Component Overview
Stored Procedures
These provide the high-level functionality; they’re responsible for such things as accessing the database, finding records to compare, and importing results.
These provide the same level of high-level functionality as the stored procedures but are delivered through Microsoft’s SSIS Software. SSIS packages provide a rapid way of implementing your matching process and can be scheduled from SQL Management Studio’s SQL Server Agent.
Worker Processes
These provide a safe interface to the mAPI, an unmanaged COM component for generating search keys and comparing records. Should a problem be encountered within the unmanaged code, the service can automatically spawn a new worker and thus provide a highly stable and robust batch processing environment.
From a user perspective you will not need to worry about the workers, but we mention them here for the purposes of completeness.
mSQL Service
This provides a link between the stored procedures and worker processes. When a stored procedure runs, it connects to the service which, in turn, creates a new worker. The stored procedure then connects to the worker, which will then provide the stored procedure with all mAPI-related functionality.

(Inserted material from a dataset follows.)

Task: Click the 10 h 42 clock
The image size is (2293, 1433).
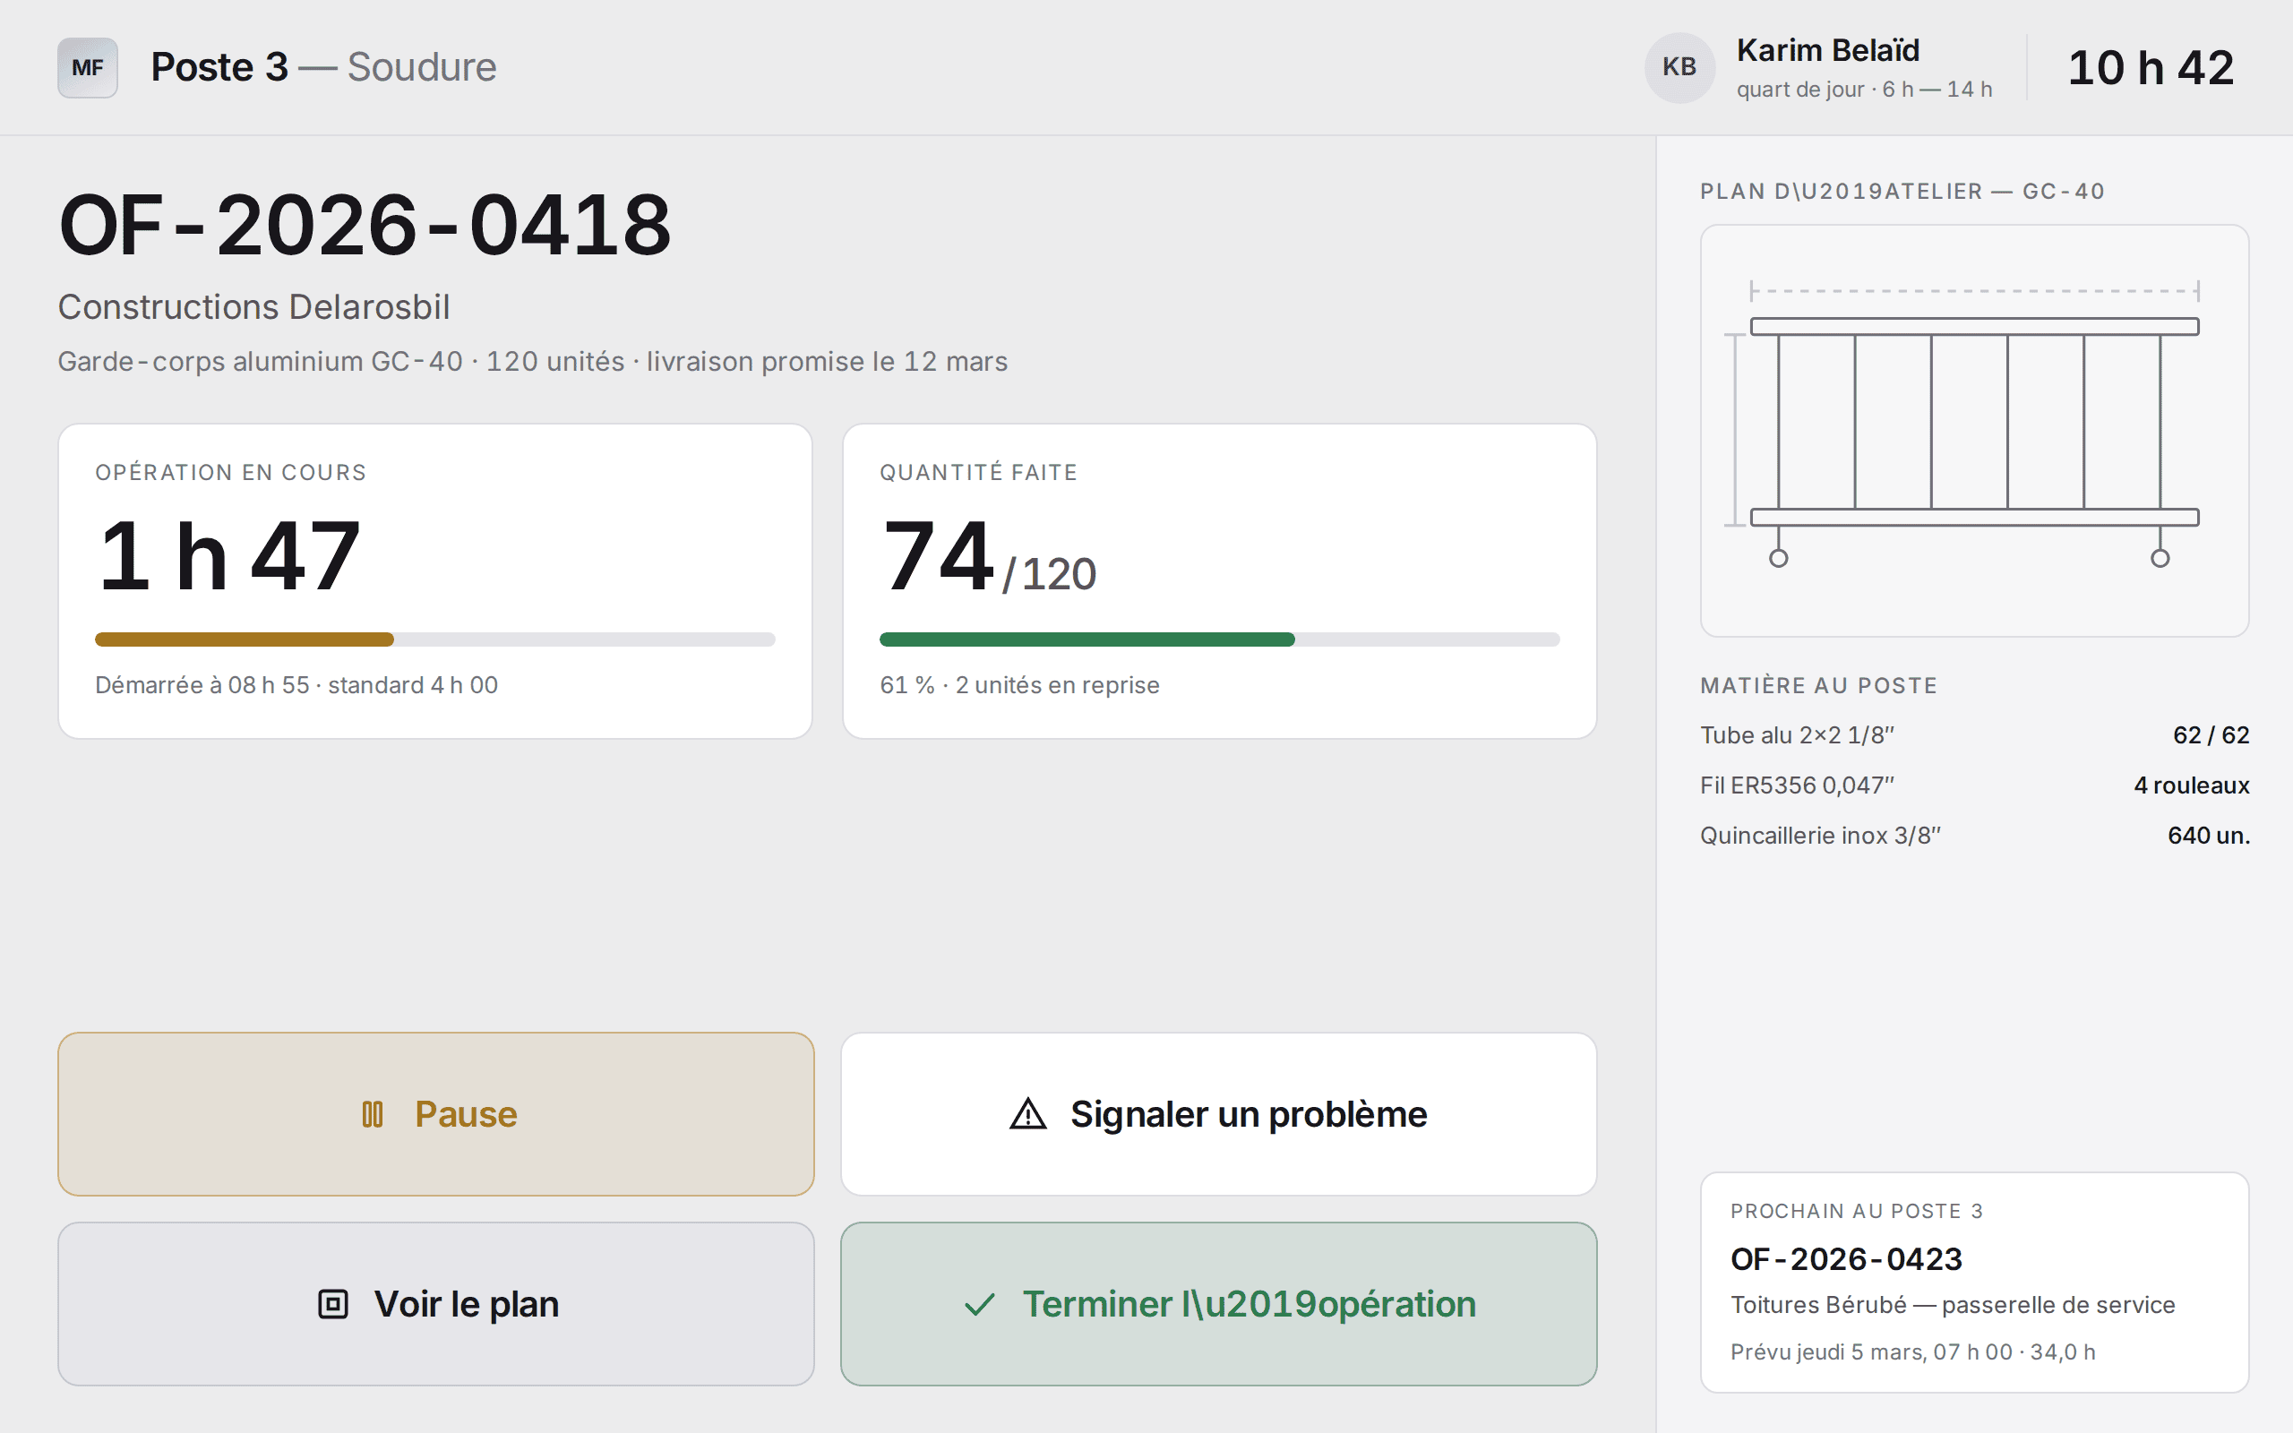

From a user perspective you will not need to worry about the service, but we mention it here for the purposes of completeness.
Error Logging
When an error is generated through the mSQL stored procedures or SSIS tasks, an error log will normally be created in the specified temporary folder (note that where there are actual problems with the XML configuration file itself, i.e. invalid XML then this error log cannot be produced). Normally if an error occurs, you should be able to review this error log and quickly see what the problem is. In the rare scenario that you are unable to determine the cause of the error yourself, then feel free to contact our support team and attach the error log file to a ticket submission above, we will then be able to actively investigate the problem.
mSQL Monitor
This isn’t an essential component of the mQL system. It’s a simple program that’s useful for monitoring the status of the service and any active worker processes. It can be used to detect deadlocked and crashed workers and provides a convenient mechanism for terminating them so that the stored procedure can resume processing.
SSIS Tutorial
Below is a list of articles that focus on setting up a process using our SSIS tasks, anything you can do in SSIS you can also do through our stored procedures. So if you find SSIS too limiting because you can't set variables, we'd still suggest setting up your initial process in SSIS then see the last article below to read about taking the SSIS process and converting it to stored procedures.
Installation:
- Installing mSQL (With Screenshots)
- Adding the SSIS Components to the Toolbox (SQL 2005 and 2008 only)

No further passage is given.